Ma se si accetta l’idea heideggeriana che la morte conferisce alle nostre azioni un orizzonte di senso, è anche vero che il pensiero della morte, una volta inoculatosi nella mente, non ne esce più e ci immalinconisce. Con Ferraris esercitiamo un sano realismo: il nostro tempo ha veramente una scadenza ultima (al di là degli alibi che ci procuriamo) e la realtà ci oltrepasserà, esisterà ancora e indipendentemente da noi, quando noi saremo trapassati. L’errore fatale che possiamo commettere è quello di ignorare la questione: come il pesce dell’aneddoto raccontato da David Foster Wallace (che, per dovere di cronaca, si è suicidato) e che campeggia quale simbolo sulla copertina del libro. Due giovani pesci, nuotando, ne incontrano uno più anziano che chiede loro «Com’è l’acqua, oggi?»; ma uno dei due giovani risponde: «Che diavolo è l’acqua?». Come l’acqua per i pesci che non sanno di nuotarvi, così può essere per noi una vita vissuta nella totale inconsapevolezza; il che costituisce un grande peccato, se non religioso di certo filosofico.

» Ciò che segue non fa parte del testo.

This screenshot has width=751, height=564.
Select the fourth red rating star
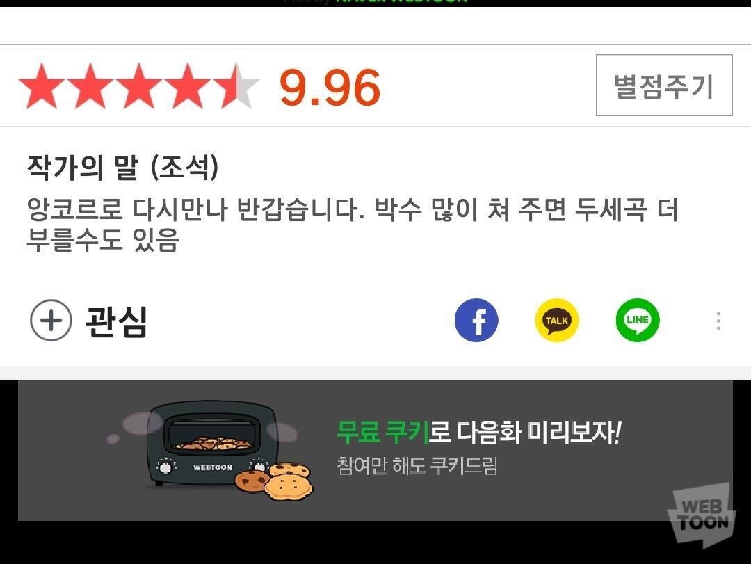187,86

Ma non tutto è perduto. Ferraris ripone salda fede in quella che egli definisce (con un ossimoro solo apparente) la «cultura tecno-umanistica». Noi esseri umani siamo, infatti, composti da due nature indissolubili: una prima natura organica – che cessa con la morte una volta per tutte; e una seconda natura tecnica, capace di sopravviverci, che è anche umanistica nella misura in cui l’essenza di homo sapiens coincide per natura con la sua abilità tecnica; e ciò sin dai tempi remoti in cui imparò a fabbricare manufatti e a raccogliersi in gruppo attorno a un fuoco per narrare storie. Infatti, l’artefatto tecnico più straordinario di cui dispone la nostra specie è la scrittura, la trascrizione di storie in documenti capaci di trasmettere il sapere alla collettività al di là della cessazione della vita del singolo. Gli apparati di registrazione, qualsivoglia essi siano – pitture rupestri, papiri, taccuini, volumi, pdf o podcast, film o anche solo post sui social – rappresentano una forma di sopravvivenza, se non del corpo, quantomeno del corpus di informazioni (più o meno utili) da tramandare ai posteri.
C’è, anche, l’esercizio del previvere, cui ci si dedica da giovani immaginando cosa sarà il futuro adulto fintanto che il futuro non si fa davvero presente, sovrastandoci col suo portato di ingombrante realtà. Possiamo previvere grazie alle opere letterarie o cinematografiche, insomma attraverso la finzione, utile frutto di quella cultura tecno-umanistica di cui Ferraris tesse l’elogio: le opere di finzione ci fanno provare con l’immaginazione esperienze che avranno un’inevitabile ricaduta nel modo in cui vivremo la nostra vita. È il caso dell’esilarante episodio autobiografico, in cui Ferraris narra di come, a soli 14 anni, nell’estate tra la scuola media e il liceo, lesse d’un fiato tutti i volumi della Recherche di Marcel Proust – un autore che oggi non considera più “suo” e forse nemmeno più apprezza; eppure, la lettura di quell’opera, manifestatasi come un’ossessione, visto che successivamente l’ha riletta ben sette volte, gli è stata comunque fondamentale.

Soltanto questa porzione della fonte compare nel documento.